It was time to leave Venice, La Serenissima, the pick-pocketer in chief, the watery city on the edge of the world (or so it can seem) where it’s very easy to spend a lot of money without really realising it.
For many, Venice is the end of a journey; journeys that began in Naples, Rome, Florence or London, the last stop before returning to the real world of waiting bills and commutes to work. I encountered many of these people, as they toured Italy for a week or two. More rarely Venice is the destination and journey, a place for art-lovers, cat-sitters and wannabe romantics who shift between the islands in their search for the perfect vista and lost felines.
The trains rumble north from here towards Trieste, an ancient city that in modern times has changed ownership more times than an unsuccessful football club, the images of Venice’s patron saint – Mark – still lingering. Nearby Gorizia has faced a similar fate, and found itself not on any one side of the border between Italy and Slovenia, but plumb on it. With both countries now members of the European Union this doesn’t matter very much, and it would be easy to wander from one country to the next without realising. There are no border formalities to content with; besides a road sign there is no border at all.

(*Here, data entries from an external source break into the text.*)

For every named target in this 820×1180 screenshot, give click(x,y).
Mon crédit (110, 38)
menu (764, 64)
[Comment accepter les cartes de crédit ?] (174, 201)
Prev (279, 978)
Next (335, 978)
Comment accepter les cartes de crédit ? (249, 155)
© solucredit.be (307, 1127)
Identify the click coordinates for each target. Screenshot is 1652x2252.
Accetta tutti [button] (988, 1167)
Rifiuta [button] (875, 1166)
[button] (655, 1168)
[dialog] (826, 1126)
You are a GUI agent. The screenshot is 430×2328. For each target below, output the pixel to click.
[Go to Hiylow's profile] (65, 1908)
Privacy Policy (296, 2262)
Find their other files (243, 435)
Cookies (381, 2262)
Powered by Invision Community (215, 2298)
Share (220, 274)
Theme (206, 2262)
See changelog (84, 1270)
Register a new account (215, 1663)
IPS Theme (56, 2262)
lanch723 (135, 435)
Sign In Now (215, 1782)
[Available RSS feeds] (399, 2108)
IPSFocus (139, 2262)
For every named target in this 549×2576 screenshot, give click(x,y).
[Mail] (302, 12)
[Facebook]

But from the end of World War II until the end of the Cold War, it mattered a lot. When Yugoslavia lost Gorizia to Italy, it built a whole new town of Nova Gorica: New Gorizia. The frontier line between the two towns, not formerly agreed until 1975, was one of the places the West faced off against the East.
Trains do not cross the border even now; though a bus does, connecting the two rail stations. Jointly administered by both countries, the square outside Nova Gorica station is now hailed as a demonstration of bilateral cooperation and understanding, though its known as Piazzale Transalpina in Gorizia and Trg Evrope in Nova Gorica.
Nova Gorica gives off an immediate sense of a place on the up, and reminds me of Scandinavia. The benefit of having your town taken away from you is you can build a new one to modern standards, with wider roads, cycle lanes, plenty of parkland and apparently better weather too. But perhaps the reminiscence with Scandinavia is just the lack of people on my first afternoon; I never did find anyone in Norway either.
The Solkan Bridge I came to find as part of my Behind the Lines journey is so famous here there is a leaflet dedicated to it in my hotel room. A rail bridge, it has the distinction of the longest stone arch in the world, spanning 85 metres. Everyone started using reinforced concrete after that. Destroyed in the First World War and later rebuilt, it survived World War II without receiving any serious damage.
These are the places I enjoy visiting the most, places which, off the usual tourist itineraries and free of guidebook proclamations, offer the greatest chance of surprise.